À chaque virage, sa tête comme ses épaules épousent invariablement les inflexions
du véhicule. Dans les soubresauts du rétroviseur, mes yeux hypnotisés suivent la folle
danse de ses yeux hagards, à la fois creux, saillants et menaçants comme des bombes
des billes des balles d’acier qui fusent et me fixent et me visent, la folle danse de ses
yeux qui me pénètrent entourés parfois du cercle distordu de sa bouche, auréole du
diable, lasso aux ondulations de serpent qui attrape mes angoisses obsessives et les fait
sans discontinuer tournoyer dans le réseau infini des circonvolutions de mon cerveau
surexcité.
Ce sont toutes les paroles venimeuses que mes amis me ressassent chaque fois au
moment de mon départ, leurs présupposés, leurs implicites, qui m’assaillent,
m’envahissent et me hantent. Eh, ça crève les yeux ! Tu veux que je te dise ? Tu sais
pourtant ce qui t’attend. L’adrénaline, ma chère.

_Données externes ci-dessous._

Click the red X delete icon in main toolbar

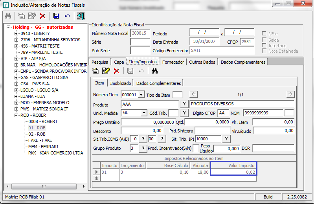[x=42, y=16]
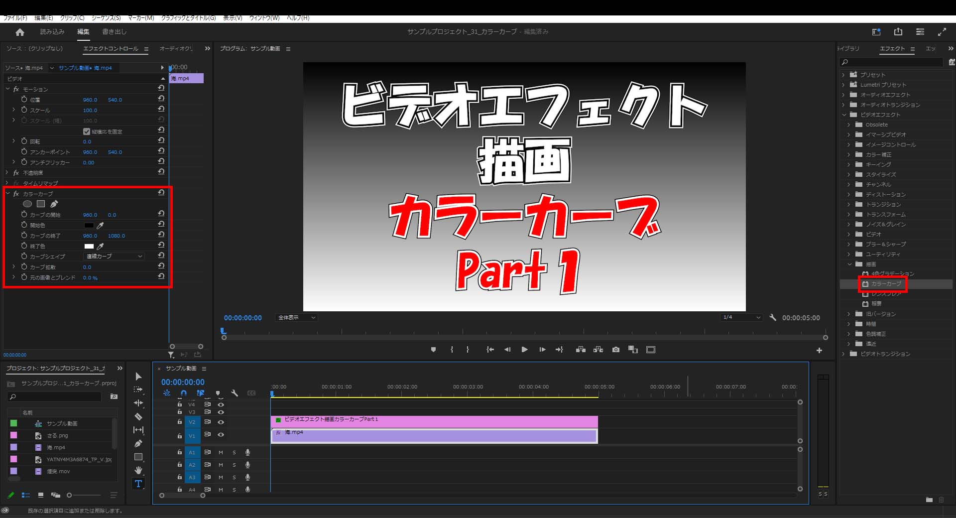Screen dimensions: 956x518
Task: Mute audio track A1
Action: 221,452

Tu l’auras voulu ! C’est inscrit. La
première fois, je comprends, tu ne pouvais pas prévoir, o. k., mais aujourd’hui, tu n’as
plus d’excuse. Tu es inconsciente ou quoi ? Moi, à ta place, il y a longtemps que…
Maso à ce point… Mais qu’est-ce que tu attends, bon Dieu ? Avoue-le : ça t’excite,
hein, de flirter avec le danger ! Maintenant, tu ne peux pas dire que tu n’es pas
prévenue ! Si tu en as marre de la vie, autant te suicider tout de suite. Qu’est-ce que tu
cherches ? Qu’il te viole ? Qu’il t’égorge ? Surtout, ne viens pas te plaindre après !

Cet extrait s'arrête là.